__BRANO SELEZIONATO__

==*==

Altri tentativi di esportare il controllo colonialista di Israele sul popolo palestinese sono più sottili, come documenta Hilary Aked nel suo saggio sul proliferare dei dipartimenti di studi su Israele nelle università della Gran Bretagna.

Questi dipartimenti sono ben finanziati da una piccola congrega di donatori filo-israeliani a corollario della propaganda ufficiale “Brand Israel” [Marchio Israele] che intende “approfondire il discorso su Israele in modo che il Paese non venga visto solo attraverso la prospettiva della violenza di stato,” spiega Aked.

Eliminazionismo”

In questa raccolta sono ampiamente documentati in modo persuasivo gli attacchi ben finanziati e orchestrati contro il dibattito accademico critico con Israele.

Il caso di Steven Salaita ritorna continuamente in quasi tutti i saggi del libro. Salaita venne licenziato da un incarico appena ottenuto all’Università dell’Illinois a Urbana-Champaign e cacciato dal corpo accademico per i suoi tweet “incivili” in risposta al massacro di bambini palestinesi da parte di Israele a Gaza nel 2014.

Il licenziamento di Salaita fu una propaggine delle “macchinazioni punitive degli eliminazionisti del colonialismo di insediamento,” scrive nel contributo più provocatorio ed importante del libro C. Heike Schotten, che insegna scienze politiche all’università del Massachussett di Boston.

La logica è quella di eliminare i nativi attraverso la totale assimilazione nella “missione civilizzatrice” del colonizzatore o con la loro cancellazione se si rifiutano.

Assunto per insegnare nel dipartimento di studi sui nativi, Salaita venne licenziato perché rappresentava [in quanto figlio di due immigrati ispanici ma di origine palestinese e giordana, ndtr.] e insieme sosteneva l’esistenza e la resistenza dei popoli nativi (in Palestina o altrove), e sono esattamente questa rappresentatività e questo sostegno ad essere inconcepibili,” afferma Schotten (corsivo nell’originale).

==*==

Ricopia alla lettera il passo del brano sugli attacchi al dibattito accademico critico verso Israele, iniziando dalle parole "Questi dipartimenti sono" e fermandoti dopo "critico con Israele.".

__DATI FORNITI__
==*==

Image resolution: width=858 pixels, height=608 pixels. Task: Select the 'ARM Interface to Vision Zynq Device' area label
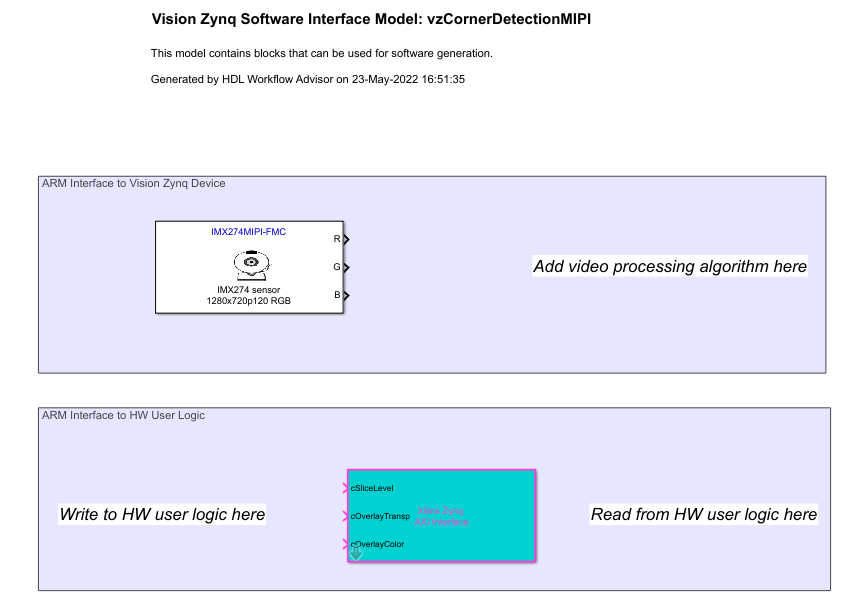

==*==

__RISPOSTA FINALE__
Questi dipartimenti sono ben finanziati da una piccola congrega di donatori filo-israeliani a corollario della propaganda ufficiale “Brand Israel” [Marchio Israele] che intende “approfondire il discorso su Israele in modo che il Paese non venga visto solo attraverso la prospettiva della violenza di stato,” spiega Aked.

Eliminazionismo”

In questa raccolta sono ampiamente documentati in modo persuasivo gli attacchi ben finanziati e orchestrati contro il dibattito accademico critico con Israele.